いよいよ球春到来だ。3月25日のセ・パ同時開幕へ向け、プロ野球の12球団が一斉にキャンプインした。冷たい風が吹く曇り空宮崎、沖縄の「国内組」は初日からあいにくの雨にたたられた球団が多かった。米国・アリゾナ州で29年ぶりの海外キャンプとなった日本ハムも冷たい風が吹く曇り空での始動となった。なかには大誤算のスタートとなってしまった球団もあったようで…。

 巨人の宮崎キャンプでは、高橋由伸監督(40)と2年ぶりに臨時コーチに就任した松井秀喜氏(41)の関係を巡る思わぬ“問題”が浮上し、周囲は大いに戸惑っている。練習は木の花ドーム(室内練習場)で午前10時に開始。ここで松井臨時コーチが合流し、由伸監督との久々の豪華ツーショットが実現した。

 ただこの日は、全体練習終了後に松井氏が片岡に少し助言を送った程度で、2人とも間近で選手を指導する姿はほとんどなし。若手注目株の岡本や和田、ルーキーの桜井俊貴(22=立命大)らへの“熱血レッスン”を期待する周囲は少々拍子抜けしたが、実はこれは由伸監督自身も望んでいない想定外の事態だった。

 指揮官はこの日、桜井のブルペン投球を離れてチェックしたことに「本当は近くで見たかったけど、本人のペースを乱したくなかった」。あえて一歩引き、選手と距離を置こうとしている。

 ただ“コーチ”の松井氏には「できるだけ全員に声をかけてもらいたいし、遠慮せずにどんどん教えてもらいたい」と、自分とは逆のスタンスで選手に接してほしいと願っている。だが、一方の松井氏も“気配りの人”だけに、スタンスは由伸監督と同じだった。

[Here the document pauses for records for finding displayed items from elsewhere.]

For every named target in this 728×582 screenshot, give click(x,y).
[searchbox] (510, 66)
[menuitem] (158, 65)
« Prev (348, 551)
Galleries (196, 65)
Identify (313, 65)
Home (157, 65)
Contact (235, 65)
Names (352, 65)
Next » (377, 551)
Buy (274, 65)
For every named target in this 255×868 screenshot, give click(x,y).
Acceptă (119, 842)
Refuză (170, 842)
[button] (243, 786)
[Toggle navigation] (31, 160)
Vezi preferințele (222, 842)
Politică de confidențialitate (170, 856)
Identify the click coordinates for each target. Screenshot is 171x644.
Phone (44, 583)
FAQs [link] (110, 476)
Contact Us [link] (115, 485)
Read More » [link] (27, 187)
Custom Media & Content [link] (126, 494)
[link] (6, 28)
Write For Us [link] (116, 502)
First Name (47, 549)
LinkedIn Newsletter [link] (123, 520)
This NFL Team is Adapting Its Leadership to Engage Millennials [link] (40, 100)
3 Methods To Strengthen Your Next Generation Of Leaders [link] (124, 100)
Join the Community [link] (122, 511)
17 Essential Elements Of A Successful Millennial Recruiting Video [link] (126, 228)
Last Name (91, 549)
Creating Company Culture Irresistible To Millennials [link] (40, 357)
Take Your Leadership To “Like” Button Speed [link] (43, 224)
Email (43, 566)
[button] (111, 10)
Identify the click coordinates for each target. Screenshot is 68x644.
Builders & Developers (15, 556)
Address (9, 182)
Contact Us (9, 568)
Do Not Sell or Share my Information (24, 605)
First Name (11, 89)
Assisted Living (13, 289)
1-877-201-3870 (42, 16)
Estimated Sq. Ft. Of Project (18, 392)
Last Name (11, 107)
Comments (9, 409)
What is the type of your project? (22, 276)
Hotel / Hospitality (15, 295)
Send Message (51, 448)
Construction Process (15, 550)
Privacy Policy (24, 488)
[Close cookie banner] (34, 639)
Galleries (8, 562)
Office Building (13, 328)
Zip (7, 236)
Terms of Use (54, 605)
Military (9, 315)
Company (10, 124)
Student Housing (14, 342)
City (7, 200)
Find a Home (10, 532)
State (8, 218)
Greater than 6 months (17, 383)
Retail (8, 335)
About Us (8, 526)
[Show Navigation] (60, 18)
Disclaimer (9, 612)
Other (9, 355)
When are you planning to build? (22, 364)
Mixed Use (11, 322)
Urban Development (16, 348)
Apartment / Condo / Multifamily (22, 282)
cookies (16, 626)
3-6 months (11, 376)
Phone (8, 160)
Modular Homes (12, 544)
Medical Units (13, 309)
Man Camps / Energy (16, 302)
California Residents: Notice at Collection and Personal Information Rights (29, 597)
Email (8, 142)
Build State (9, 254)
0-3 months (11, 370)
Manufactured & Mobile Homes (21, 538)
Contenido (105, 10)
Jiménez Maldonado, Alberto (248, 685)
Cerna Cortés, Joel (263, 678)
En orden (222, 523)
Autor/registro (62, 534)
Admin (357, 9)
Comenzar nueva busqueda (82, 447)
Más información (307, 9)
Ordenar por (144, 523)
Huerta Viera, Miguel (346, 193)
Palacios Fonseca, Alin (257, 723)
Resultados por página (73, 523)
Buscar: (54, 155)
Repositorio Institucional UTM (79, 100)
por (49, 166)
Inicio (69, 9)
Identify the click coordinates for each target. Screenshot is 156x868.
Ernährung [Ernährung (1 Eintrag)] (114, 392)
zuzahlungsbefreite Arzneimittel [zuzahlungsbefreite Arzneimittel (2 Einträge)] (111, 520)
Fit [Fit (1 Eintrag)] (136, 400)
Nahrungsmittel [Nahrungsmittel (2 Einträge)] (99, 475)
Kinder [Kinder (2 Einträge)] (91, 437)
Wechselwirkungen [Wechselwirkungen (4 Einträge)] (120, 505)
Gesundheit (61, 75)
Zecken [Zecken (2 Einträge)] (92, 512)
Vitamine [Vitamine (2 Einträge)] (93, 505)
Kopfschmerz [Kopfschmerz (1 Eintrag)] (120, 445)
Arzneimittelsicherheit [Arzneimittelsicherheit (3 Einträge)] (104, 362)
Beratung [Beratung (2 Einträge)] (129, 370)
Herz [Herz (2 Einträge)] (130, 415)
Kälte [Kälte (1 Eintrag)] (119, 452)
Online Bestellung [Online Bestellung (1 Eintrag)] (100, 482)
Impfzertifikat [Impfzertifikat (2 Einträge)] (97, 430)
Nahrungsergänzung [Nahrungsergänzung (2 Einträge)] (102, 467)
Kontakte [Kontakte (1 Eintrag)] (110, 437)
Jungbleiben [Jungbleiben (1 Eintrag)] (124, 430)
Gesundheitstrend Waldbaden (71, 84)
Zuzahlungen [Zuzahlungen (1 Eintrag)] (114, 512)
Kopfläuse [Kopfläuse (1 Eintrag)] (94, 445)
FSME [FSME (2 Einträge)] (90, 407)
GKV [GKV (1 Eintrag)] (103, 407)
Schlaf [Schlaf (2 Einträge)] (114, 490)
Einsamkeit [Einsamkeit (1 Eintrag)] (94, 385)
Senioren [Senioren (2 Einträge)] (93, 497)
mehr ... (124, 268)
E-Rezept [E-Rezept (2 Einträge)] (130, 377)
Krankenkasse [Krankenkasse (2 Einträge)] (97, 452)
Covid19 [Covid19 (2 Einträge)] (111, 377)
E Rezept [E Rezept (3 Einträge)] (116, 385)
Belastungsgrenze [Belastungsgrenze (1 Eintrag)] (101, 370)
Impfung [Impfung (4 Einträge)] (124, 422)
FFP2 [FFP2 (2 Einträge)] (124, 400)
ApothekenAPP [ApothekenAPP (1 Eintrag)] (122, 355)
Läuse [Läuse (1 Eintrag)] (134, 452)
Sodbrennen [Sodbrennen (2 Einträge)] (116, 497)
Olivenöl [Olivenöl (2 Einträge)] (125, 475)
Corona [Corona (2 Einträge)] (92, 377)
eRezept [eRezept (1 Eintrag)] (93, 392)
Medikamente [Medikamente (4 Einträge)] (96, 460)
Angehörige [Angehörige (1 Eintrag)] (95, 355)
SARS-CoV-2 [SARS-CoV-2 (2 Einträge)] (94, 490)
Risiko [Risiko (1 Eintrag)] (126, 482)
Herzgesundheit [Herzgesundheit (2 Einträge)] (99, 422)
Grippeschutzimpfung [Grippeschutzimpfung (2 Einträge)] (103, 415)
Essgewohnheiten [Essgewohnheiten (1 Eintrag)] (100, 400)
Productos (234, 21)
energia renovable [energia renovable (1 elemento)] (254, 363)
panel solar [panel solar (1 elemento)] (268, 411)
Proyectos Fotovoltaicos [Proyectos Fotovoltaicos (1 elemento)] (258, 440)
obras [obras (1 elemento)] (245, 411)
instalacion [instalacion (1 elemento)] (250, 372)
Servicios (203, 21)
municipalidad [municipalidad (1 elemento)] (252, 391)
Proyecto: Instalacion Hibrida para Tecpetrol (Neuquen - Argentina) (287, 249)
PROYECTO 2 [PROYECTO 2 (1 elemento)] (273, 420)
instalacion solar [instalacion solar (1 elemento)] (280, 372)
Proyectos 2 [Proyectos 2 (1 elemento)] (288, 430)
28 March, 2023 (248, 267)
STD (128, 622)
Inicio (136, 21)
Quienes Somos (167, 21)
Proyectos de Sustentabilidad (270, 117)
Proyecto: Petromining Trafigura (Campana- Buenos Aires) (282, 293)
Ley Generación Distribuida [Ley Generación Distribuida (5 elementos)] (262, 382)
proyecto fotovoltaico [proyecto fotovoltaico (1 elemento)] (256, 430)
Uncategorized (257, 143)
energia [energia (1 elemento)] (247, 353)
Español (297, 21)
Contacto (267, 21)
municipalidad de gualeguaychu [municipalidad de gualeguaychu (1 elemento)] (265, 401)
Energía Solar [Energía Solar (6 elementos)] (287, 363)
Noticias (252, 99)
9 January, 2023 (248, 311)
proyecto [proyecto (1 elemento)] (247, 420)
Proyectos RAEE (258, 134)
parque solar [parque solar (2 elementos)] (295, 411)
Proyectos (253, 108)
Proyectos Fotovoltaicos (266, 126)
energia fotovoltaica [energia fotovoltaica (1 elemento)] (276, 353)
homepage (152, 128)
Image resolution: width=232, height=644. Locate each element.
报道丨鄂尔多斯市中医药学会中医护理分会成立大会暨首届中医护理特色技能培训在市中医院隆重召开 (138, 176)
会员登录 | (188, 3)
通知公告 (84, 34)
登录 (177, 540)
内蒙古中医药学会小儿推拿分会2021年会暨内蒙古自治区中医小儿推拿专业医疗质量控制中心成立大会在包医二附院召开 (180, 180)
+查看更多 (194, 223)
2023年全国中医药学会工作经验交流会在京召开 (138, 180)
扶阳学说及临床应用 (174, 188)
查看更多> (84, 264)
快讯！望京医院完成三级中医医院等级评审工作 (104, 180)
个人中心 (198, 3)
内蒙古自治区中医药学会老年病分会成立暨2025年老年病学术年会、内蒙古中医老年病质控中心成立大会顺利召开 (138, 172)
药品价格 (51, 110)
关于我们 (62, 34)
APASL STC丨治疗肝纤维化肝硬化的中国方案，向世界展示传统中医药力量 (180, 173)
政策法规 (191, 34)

 松井氏の根底にあるのは、コーチである自分が監督より前面に出るのはおかしいという思い。指導のポイントについても「ないです。それは監督の中であるでしょう」とした上で「私(の仕事)はあくまでもチームのサポート。選手の個々のレベルアップにつながり、それがチームの力、監督の力になってくれれば」と語り、後輩の由伸監督を黒子として支えることが役目だと強調した。つまり、由伸監督と松井氏の間で選手への指導を“譲り合う”という困った事態が起きたというわけ。こんな状況が続けば、せっかく松井氏を臨時コーチに招いた効果も半減してしまう。

 球団スタッフは「自分が目立ちたくないという思いはあるだろうが、今回は先輩の松井に折れてもらうしかない。彼が積極的に選手に近付いてくれれば、後輩の由伸監督も動きやすくなるはず」と“どうぞどうぞ”の状況打破を期待するが…。